What you need to do: Search the material for lines containing the word "Collapse", and copy each one.

Exercise material:
^^^^^^^^

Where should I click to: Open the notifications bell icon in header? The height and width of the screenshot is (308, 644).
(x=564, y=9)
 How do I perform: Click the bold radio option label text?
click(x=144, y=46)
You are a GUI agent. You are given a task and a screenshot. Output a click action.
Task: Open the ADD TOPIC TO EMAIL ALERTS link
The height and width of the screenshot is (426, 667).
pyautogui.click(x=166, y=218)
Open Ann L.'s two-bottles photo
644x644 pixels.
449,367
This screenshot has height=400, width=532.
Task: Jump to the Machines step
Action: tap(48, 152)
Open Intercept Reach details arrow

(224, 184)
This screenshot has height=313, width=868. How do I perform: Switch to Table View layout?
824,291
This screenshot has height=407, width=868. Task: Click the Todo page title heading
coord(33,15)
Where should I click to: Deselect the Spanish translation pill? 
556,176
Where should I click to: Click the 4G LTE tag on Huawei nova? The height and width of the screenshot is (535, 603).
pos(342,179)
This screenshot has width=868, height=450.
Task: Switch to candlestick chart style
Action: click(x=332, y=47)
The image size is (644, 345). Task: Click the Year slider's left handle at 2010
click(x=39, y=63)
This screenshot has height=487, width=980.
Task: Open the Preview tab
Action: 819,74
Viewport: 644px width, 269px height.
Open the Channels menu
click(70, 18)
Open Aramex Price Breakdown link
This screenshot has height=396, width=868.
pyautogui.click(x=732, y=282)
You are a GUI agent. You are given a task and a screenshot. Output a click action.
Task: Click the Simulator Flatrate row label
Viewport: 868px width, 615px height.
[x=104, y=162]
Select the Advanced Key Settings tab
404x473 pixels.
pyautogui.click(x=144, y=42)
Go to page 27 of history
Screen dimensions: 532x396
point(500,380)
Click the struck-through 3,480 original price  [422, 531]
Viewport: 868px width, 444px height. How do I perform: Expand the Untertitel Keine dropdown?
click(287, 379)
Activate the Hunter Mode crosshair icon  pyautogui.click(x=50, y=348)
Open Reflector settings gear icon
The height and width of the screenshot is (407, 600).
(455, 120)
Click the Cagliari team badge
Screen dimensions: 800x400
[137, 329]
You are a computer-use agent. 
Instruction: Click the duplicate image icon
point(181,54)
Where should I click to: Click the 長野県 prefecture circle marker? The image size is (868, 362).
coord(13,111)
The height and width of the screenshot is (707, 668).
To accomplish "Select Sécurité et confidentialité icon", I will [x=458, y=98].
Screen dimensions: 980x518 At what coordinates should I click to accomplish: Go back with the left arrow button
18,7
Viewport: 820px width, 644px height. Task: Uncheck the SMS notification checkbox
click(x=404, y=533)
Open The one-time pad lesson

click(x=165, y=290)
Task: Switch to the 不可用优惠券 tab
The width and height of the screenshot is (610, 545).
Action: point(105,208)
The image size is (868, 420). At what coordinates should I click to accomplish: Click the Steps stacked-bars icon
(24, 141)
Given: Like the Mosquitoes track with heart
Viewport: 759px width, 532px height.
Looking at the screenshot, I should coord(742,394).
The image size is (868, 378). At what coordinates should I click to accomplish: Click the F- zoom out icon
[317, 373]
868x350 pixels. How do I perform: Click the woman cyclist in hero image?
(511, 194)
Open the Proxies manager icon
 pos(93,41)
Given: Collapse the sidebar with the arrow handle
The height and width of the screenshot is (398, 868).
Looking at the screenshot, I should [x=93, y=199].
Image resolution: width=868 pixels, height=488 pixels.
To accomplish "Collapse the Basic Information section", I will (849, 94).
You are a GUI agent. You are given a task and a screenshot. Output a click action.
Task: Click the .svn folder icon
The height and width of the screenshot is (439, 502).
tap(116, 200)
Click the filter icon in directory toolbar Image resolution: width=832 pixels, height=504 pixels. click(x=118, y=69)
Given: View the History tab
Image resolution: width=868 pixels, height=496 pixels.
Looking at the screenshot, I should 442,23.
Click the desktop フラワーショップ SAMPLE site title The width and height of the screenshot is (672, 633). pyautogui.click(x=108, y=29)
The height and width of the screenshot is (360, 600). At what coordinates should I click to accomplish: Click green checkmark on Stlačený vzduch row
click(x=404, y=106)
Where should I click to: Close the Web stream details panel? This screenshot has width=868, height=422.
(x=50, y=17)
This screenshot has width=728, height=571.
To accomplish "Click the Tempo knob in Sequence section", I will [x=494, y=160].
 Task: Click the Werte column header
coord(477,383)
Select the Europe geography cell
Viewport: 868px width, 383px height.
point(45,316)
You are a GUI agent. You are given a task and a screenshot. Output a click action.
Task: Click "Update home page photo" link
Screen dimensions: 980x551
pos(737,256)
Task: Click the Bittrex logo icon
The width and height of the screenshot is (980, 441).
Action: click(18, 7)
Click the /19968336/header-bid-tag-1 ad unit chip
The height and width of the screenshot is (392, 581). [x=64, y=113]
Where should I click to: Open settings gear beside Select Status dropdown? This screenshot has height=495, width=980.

^^^^^^^^

Answer box:
Given: Collapse the sidebar with the arrow handle
To accomplish "Collapse the Basic Information section", I will (849, 94).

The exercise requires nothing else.